Дед-то опешил, подхватил Коляна, в избу втащил, отхаживать стал. Очнулся тот, глаза так и сверкают. Зябко дедушке стало, дрожь его бьет, хотя и у печи. В глазах у Коляна муть мельтешит. Принял он стакан водки, застонал протяжно так, потом унялся.
— Все, — говорит, — Карпуша, нет тебе обратной дороги. Что задумал, довершить надобно. Иначе смерть тебе мученическая будет. Завтра в то же время приходи. Только там еще парнишечка будет, Гриша, ты уж его наперед себя пропусти. Но смо-отри, на сей раз тебе спуску не будет.
Ушел Колян и дверью так хлопнул, что окна сдребезжали. Завила кручина тяжкая дедушку мово. Струмент в руки возьмет — он на пол валится, упряжь чинит — игла пальцы колет. Ни дела, ни работы. Баба вкруг его целый день крутится, чует неладное.
— Ты бы к батюшке сходил, исповедался, может, полегчает? Или вон с детишками поиграйся, а то каверзят друг дружке. Может, оно и не так все обернется?

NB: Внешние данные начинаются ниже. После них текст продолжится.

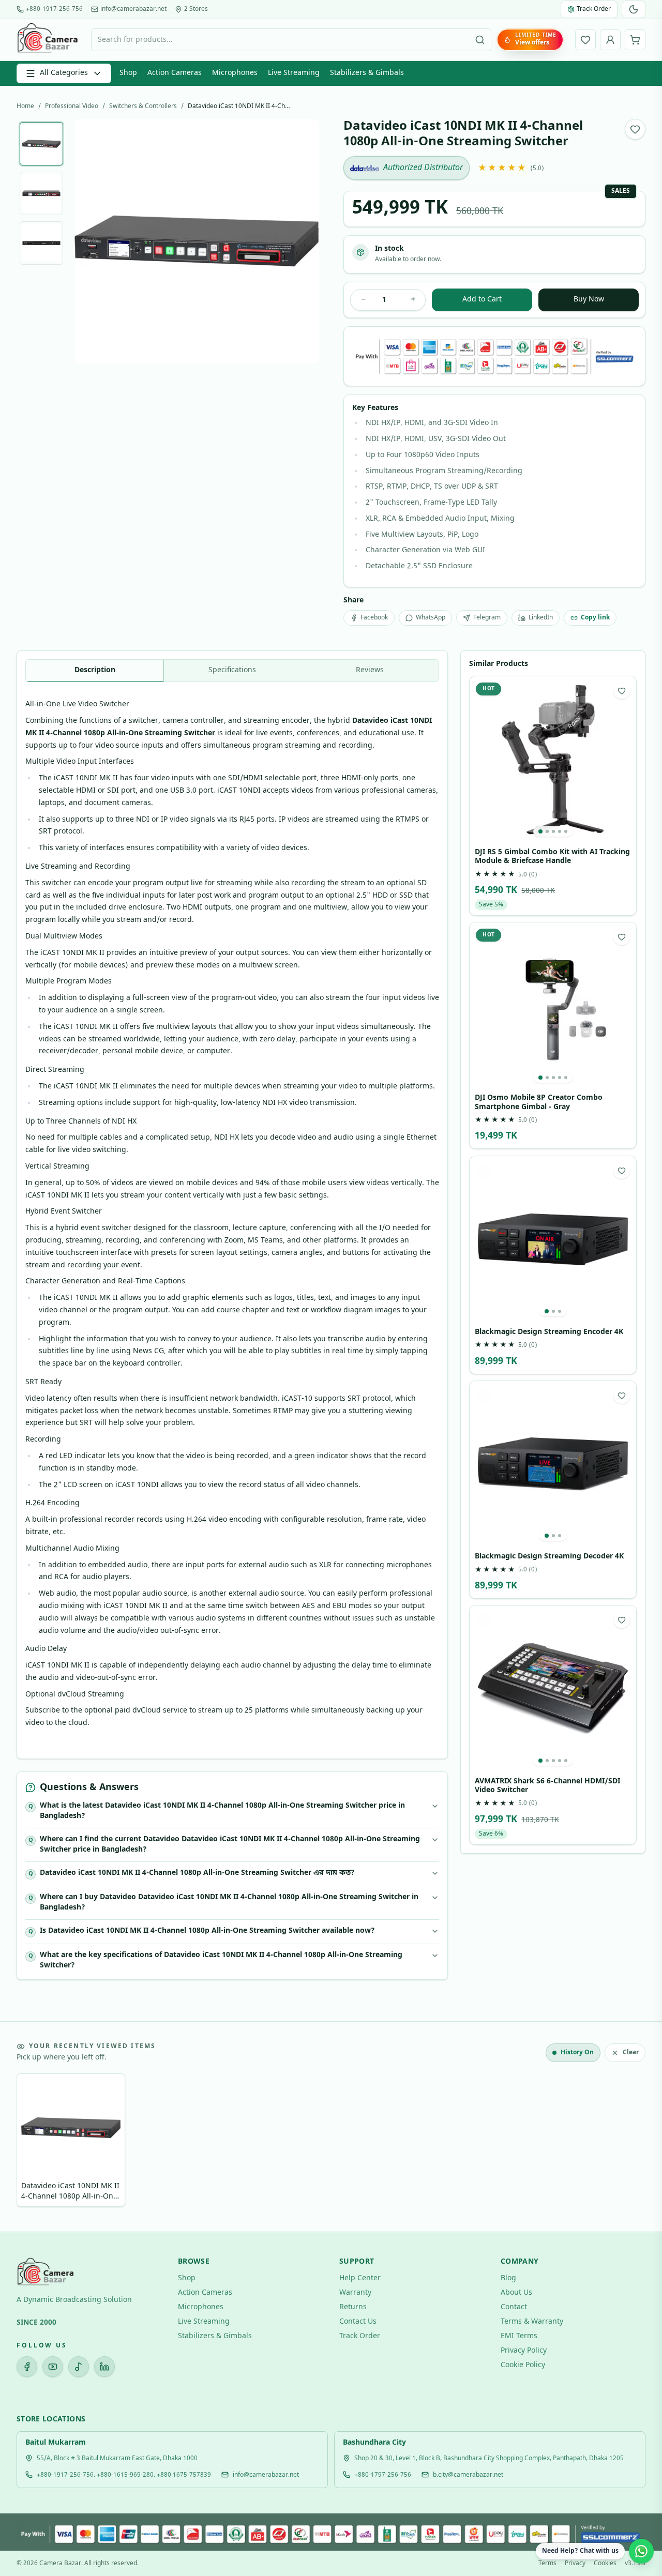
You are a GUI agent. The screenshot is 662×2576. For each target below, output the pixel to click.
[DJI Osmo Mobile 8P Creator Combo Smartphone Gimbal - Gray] (553, 1005)
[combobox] (291, 39)
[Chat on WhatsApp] (641, 2551)
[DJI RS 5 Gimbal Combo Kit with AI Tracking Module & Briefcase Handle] (553, 759)
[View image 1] (540, 831)
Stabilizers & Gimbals (367, 73)
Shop (128, 73)
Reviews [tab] (370, 670)
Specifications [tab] (232, 670)
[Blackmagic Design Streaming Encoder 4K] (553, 1239)
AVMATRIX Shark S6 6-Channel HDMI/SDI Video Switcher (547, 1786)
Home (25, 106)
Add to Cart (482, 300)
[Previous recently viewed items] (32, 2142)
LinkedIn (541, 618)
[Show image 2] (41, 193)
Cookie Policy (523, 2365)
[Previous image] (90, 241)
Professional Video (71, 106)
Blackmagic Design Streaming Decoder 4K (549, 1557)
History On (577, 2053)
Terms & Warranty (532, 2322)
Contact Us (358, 2322)
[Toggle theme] (633, 9)
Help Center (360, 2278)
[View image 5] (565, 831)
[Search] (480, 40)
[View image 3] (553, 831)
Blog (508, 2278)
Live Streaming (294, 73)
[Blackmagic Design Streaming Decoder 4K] (553, 1464)
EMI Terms (519, 2336)
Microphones (235, 73)
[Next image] (302, 241)
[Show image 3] (41, 243)
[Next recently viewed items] (630, 2142)
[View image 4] (559, 831)
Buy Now (589, 300)
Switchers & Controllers (143, 106)
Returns (353, 2307)
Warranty (355, 2293)
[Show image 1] (41, 143)
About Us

— Молчи, дура! Знай свое место!
Ушла баба на женскую половину, на лавку села, а все одно мозолится — жалко мужика. Христианская ведь душа, а вон как мается.
Вот уж и вечер. У деда перед глазами Николай Венедиктович стоит, пальчиком грозит. Хочет дед глаза отвесть, али повернуться, а не может: в пальчике том необоримая сила заключена. Как веревками его опутало, — ни встать, ни сесть толком. Полночь пробило, пошел Карпа к бане. Огородами крался, аки тать в нощи. Стыдобушка! По своей-то деревне крадом. Они, вишь, широко привыкли ходить по своей-то по улице. И жили широко, на полные свои способности. А тут, как куренок общипанный. Идет дед и страшно ему, жутко. Собаки, говорит, где-то завыли, чуть штаны не испачкал. Про ту огненную вспомнил. Так до бани и добрел. А там, и верно, парнишечка стоит, Гриша, мнется. Ну, может, и не углан уже, а просто худобушка. Деда увидел, чуть в крапиву не сиганул.
— Мы,— говорит,— так не договаривались. Пущай Николай Венедиктович сам приходит.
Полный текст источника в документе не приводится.